§ **Work task**
Reproduce the entries. Match every word.

§ **Entries shown**
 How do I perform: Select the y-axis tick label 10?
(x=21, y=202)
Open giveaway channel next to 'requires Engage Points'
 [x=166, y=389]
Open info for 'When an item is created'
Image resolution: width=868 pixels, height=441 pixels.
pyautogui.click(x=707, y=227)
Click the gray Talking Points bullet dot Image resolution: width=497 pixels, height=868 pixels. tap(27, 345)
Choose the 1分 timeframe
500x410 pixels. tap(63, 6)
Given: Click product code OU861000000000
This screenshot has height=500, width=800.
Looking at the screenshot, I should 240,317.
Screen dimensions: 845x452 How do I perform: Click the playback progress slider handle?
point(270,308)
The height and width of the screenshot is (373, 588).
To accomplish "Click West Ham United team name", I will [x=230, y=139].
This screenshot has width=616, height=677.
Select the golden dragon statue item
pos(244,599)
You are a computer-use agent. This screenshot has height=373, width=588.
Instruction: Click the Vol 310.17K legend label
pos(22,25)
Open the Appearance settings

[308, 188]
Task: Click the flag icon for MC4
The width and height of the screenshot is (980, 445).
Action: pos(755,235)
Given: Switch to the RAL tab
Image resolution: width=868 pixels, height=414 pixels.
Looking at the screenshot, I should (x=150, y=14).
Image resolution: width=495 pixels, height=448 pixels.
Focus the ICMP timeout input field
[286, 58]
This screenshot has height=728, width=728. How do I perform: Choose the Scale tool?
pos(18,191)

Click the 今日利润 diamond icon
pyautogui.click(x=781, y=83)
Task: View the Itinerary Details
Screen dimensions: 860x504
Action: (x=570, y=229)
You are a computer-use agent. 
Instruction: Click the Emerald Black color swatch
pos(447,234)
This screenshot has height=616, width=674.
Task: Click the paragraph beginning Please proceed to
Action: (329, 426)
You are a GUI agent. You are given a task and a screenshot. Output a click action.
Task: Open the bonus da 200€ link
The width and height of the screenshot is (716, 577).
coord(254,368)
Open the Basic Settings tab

§ **Your response**
 How do I perform: Select the y-axis tick label 10?
(x=21, y=202)
Open giveaway channel next to 'requires Engage Points'
 [x=166, y=389]
Open info for 'When an item is created'
Image resolution: width=868 pixels, height=441 pixels.
pyautogui.click(x=707, y=227)
Click the gray Talking Points bullet dot Image resolution: width=497 pixels, height=868 pixels. tap(27, 345)
Choose the 1分 timeframe
500x410 pixels. tap(63, 6)
Given: Click product code OU861000000000
This screenshot has height=500, width=800.
Looking at the screenshot, I should 240,317.
Screen dimensions: 845x452 How do I perform: Click the playback progress slider handle?
point(270,308)
The height and width of the screenshot is (373, 588).
To accomplish "Click West Ham United team name", I will [x=230, y=139].
This screenshot has width=616, height=677.
Select the golden dragon statue item
pos(244,599)
You are a computer-use agent. This screenshot has height=373, width=588.
Instruction: Click the Vol 310.17K legend label
pos(22,25)
Open the Appearance settings

[308, 188]
Task: Click the flag icon for MC4
The width and height of the screenshot is (980, 445).
Action: pos(755,235)
Given: Switch to the RAL tab
Image resolution: width=868 pixels, height=414 pixels.
Looking at the screenshot, I should (x=150, y=14).
Image resolution: width=495 pixels, height=448 pixels.
Focus the ICMP timeout input field
[286, 58]
This screenshot has height=728, width=728. How do I perform: Choose the Scale tool?
pos(18,191)

Click the 今日利润 diamond icon
pyautogui.click(x=781, y=83)
Task: View the Itinerary Details
Screen dimensions: 860x504
Action: (x=570, y=229)
You are a computer-use agent. 
Instruction: Click the Emerald Black color swatch
pos(447,234)
This screenshot has height=616, width=674.
Task: Click the paragraph beginning Please proceed to
Action: (329, 426)
You are a GUI agent. You are given a task and a screenshot. Output a click action.
Task: Open the bonus da 200€ link
The width and height of the screenshot is (716, 577).
coord(254,368)
Open the Basic Settings tab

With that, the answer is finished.